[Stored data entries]

^^^^^^^^^^^^^^^^

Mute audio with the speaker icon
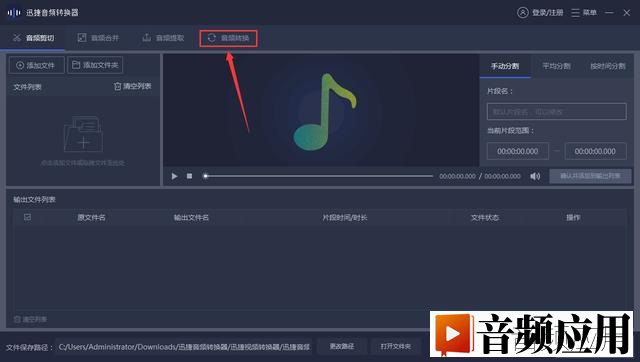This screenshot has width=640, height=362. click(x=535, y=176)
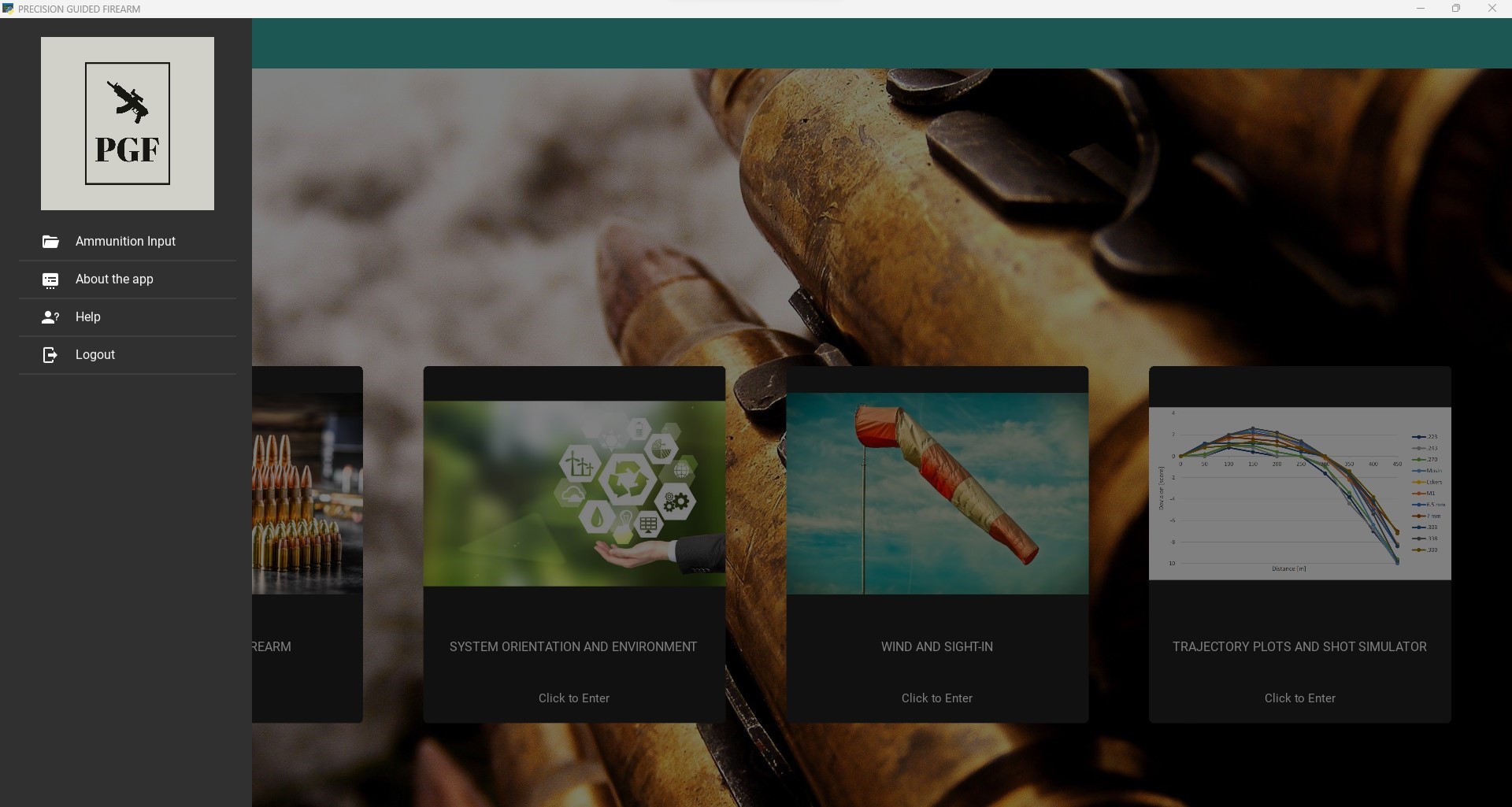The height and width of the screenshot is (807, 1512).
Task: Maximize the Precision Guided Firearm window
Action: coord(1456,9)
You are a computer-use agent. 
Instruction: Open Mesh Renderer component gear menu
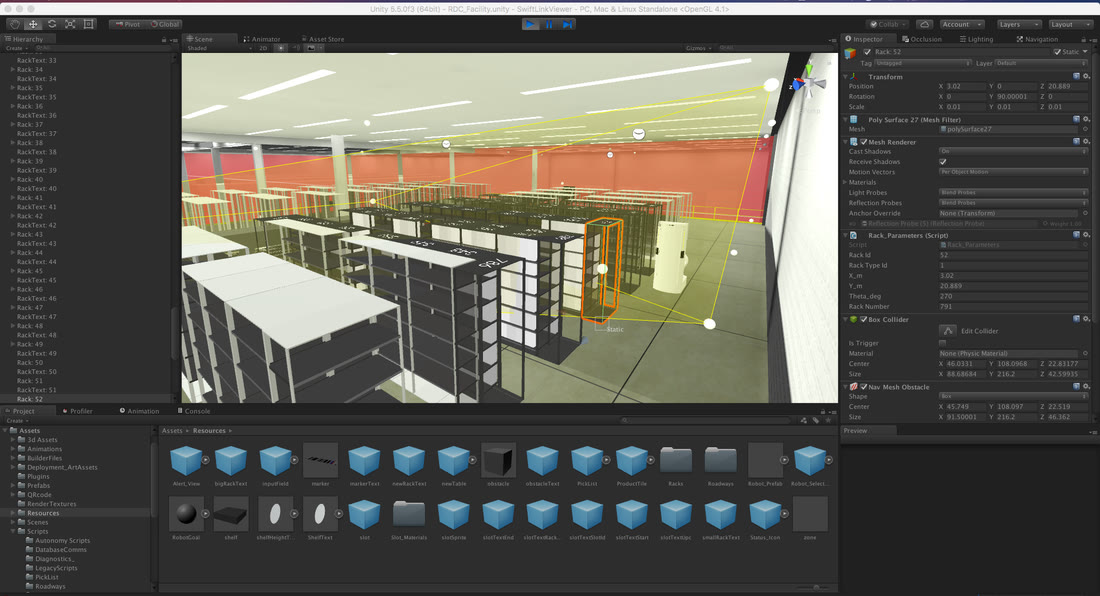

^^^^^^^^^^^^^^^^

## What is being asked
Only the lines starting at the one that holds "You are a computer-use agent." and ending at the last line of the data belong in your answer. Please set them down exactly and omit the pictures.

## Answer box
You are a computer-use agent. 
Instruction: Open Mesh Renderer component gear menu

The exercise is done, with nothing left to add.